Learning Ally's suggestions for best practices for states providing accessible educational content

The Challenge

States face the challenge of providing students with print disabilities access to the general education curriculum. Every student having accessible educational material is critically important to improving performance and is required by federal and state laws.

Two Approaches

Illinois State Board of Education (ISBE)

Illinois’ decentralized system provides an annual appropriation to:

  • Fund Learning Ally’s program at 328 schools
  • Purchase specialized playback equipment
  • Provide in-person, onsite technical support and educator trainings

In the last school year the Learning Ally/ISBE partnership served 14,527 Illinois students, with more than 25,000 accessible books utilized.

AIM-Virginia

The Virginia Department of Education (DOE) decided to consolidate all accessible materials delivery into a clearinghouse called the Accessible Instructional Materials-Virginia (AIM-VA) program.
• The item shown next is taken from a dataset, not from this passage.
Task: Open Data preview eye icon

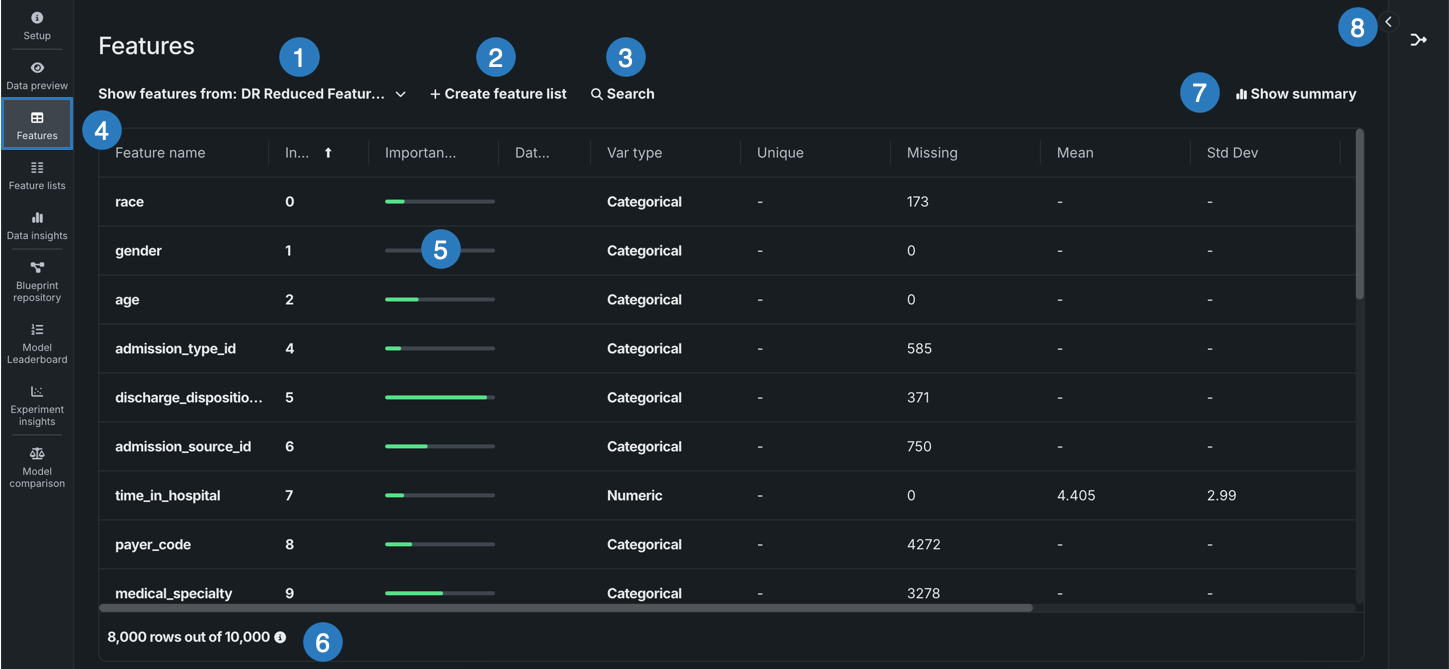Action: tap(37, 68)
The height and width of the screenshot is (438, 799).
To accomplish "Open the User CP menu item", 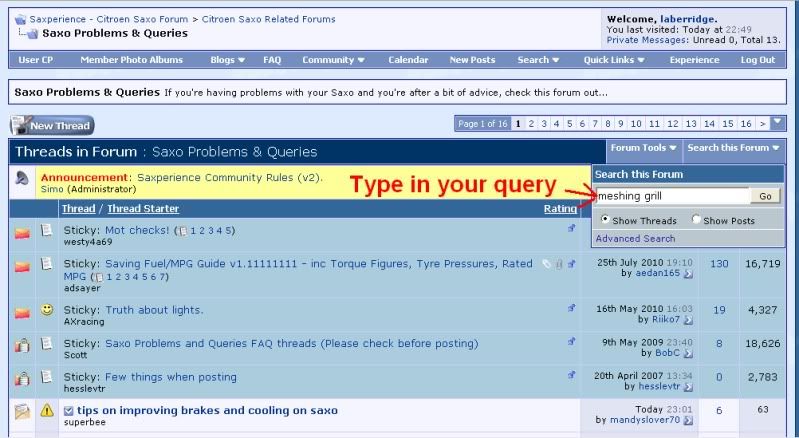I will point(35,60).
AIM-VA coordinates:

  • Access to Learning Ally’s library of more than 65,000 titles
  • Each school district’s designated a digital rights manager (DRM)
  • Up to five regional training sessions for DRMs on the use of Learning Ally’s audio textbooks and playback equipment.

Every Virginia student with an IEP for accessible materials has access to the Learning Ally library.

 
"The flexibility that Learning Ally showed from changing from hundreds or thousands of single or institutional memberships to a single state wide membership shows their dedication to … providing accessible materials to students with identified needs."
- Joyce Sharp and Michael Behrmann, AIM-VA

 

"My student went from a third-grade to an eighth-grade reading level this year. He is now reading at grade level and participates in class discussion every day!"